Moving to expand their "Buckle Up for Life" program to more urban centers – all outside the Pacific Northwest – Cincinnati Children's and Toyota say their initial efforts saw a threefold increase in the number of Black kids wearing safety restraints in cars.
"Years ago, a mother who was involved in a car crash in which her child died said something to me that to this day haunts me but also inspires me, 'If I only knew,'" said Dr. Victor Garcia, founding director of Trauma Services at Cincinnati Children's, professor of pediatric surgery and a co-founder of Buckle Up for Life. "The number of African American children dying unnecessarily in motor vehicle-related crashes is alarming, something I see firsthand in my work as a trauma surgeon."
In the bike-centered city of Portland, where cultural clashes between urban communities and newcomers, the issue of bike vs car amenities has led a consistent call for stricter regulation of bicycles.
The Skanner News recently carried a commentary by a local resident who argued that, "to date anyone can put on a helmet, jump on a bike and endanger anyone he or she pleases."
The writer went on:
"…why are we letting kids ride their bikes in public streets without a visible way for the car driver, or the motor bike driver to know if that child has been trained in the use of proper turn signals or where to stop when a traffic light is blinking?"
Cincinnati Children's researchers reviewed statistical information for their report that showed African American children are "more likely than most other children" to die in motor vehicle crashes.
The studies also showed that African American and Hispanic children are "significantly less likely" than other kids to be buckled up in seat belts or car seats.

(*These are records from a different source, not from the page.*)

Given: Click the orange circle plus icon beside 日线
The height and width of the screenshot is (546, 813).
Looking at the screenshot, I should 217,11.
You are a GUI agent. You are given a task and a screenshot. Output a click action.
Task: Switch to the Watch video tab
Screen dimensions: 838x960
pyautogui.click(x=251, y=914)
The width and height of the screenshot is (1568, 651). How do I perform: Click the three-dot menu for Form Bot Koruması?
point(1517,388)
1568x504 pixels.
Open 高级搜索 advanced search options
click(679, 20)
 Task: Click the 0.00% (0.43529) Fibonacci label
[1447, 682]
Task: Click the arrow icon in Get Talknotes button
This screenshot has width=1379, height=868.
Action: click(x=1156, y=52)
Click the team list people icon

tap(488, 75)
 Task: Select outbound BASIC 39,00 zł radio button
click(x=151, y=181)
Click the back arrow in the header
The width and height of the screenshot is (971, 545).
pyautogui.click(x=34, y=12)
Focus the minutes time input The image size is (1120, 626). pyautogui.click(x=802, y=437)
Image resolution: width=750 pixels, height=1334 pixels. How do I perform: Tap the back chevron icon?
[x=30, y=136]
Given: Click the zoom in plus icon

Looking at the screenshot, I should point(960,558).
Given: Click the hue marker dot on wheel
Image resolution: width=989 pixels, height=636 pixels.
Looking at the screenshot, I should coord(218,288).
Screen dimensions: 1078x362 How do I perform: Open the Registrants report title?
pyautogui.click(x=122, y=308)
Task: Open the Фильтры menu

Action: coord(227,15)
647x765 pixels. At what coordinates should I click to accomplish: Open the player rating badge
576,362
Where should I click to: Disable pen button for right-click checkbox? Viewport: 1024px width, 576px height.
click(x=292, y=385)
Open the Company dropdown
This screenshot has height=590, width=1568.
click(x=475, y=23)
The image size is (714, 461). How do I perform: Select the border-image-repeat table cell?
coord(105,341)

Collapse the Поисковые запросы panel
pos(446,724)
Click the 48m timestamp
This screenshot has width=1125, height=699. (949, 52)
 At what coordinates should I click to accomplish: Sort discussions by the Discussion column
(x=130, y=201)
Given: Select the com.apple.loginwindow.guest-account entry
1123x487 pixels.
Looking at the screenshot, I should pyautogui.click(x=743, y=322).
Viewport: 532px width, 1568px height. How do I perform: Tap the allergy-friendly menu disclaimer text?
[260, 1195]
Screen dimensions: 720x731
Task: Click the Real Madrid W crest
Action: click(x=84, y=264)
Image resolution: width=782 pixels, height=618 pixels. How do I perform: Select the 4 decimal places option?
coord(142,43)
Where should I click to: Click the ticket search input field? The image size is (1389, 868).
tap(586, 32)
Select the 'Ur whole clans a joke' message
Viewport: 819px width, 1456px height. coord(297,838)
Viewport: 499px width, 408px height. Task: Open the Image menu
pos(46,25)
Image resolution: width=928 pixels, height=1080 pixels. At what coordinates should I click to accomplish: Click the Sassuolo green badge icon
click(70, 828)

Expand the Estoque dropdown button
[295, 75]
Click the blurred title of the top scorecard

Major findings of the research include:
-- Motor vehicle crashes are the leading cause of injury-related death for African American children through age 14;
-- In crashes involving fatalities in children under 14, seat belt use is lower among African Americans than among all other race or ethnic groups;
-- 52 percent of African American children in fatal crashes were unrestrained;
-- Three out of every 4 car seats are not used or installed correctly (across race and ethnic groups);
-- The number of children buckled up nearly tripled among families who participated in one of Buckle Up for Life's pilot cities.
"This is a public health emergency that can be avoided and needs to be addressed," Garcia said. "We know that safety education and access to car seats can make a major difference, and working with Toyota, we are glad to have the opportunity to help."
Toyota and Cincinnati Children's started their buckle up campaign in Chicago, Cincinnati, Los Angeles and San Antonio.
Now they are expanding into Houston, Las Vegas, Philadelphia, Las Vegas and Orange County, CA.
According to the Centers for Disease Control and Prevention, some 34,000 people died in car crashes in 2009. More statistics include:
Every 15 minutes, someone dies in a motor vehicle crash on U.S. roads;
Motor vehicle crashes kill more people ages 5 to 34 than any other cause of death;
Every day, eight teens die in a crash;
In one year alone, motor vehicle crashes cost Americans $99 billion in medical care, rehabilitation, and lost wages.
For bikes, the CDC says on average every year more than 500,000 go to hospital emergency rooms after accidents, while more than 700 people die as a result of bicycle-related injuries.
The Skanner News could find no bike injury statistics divided by race.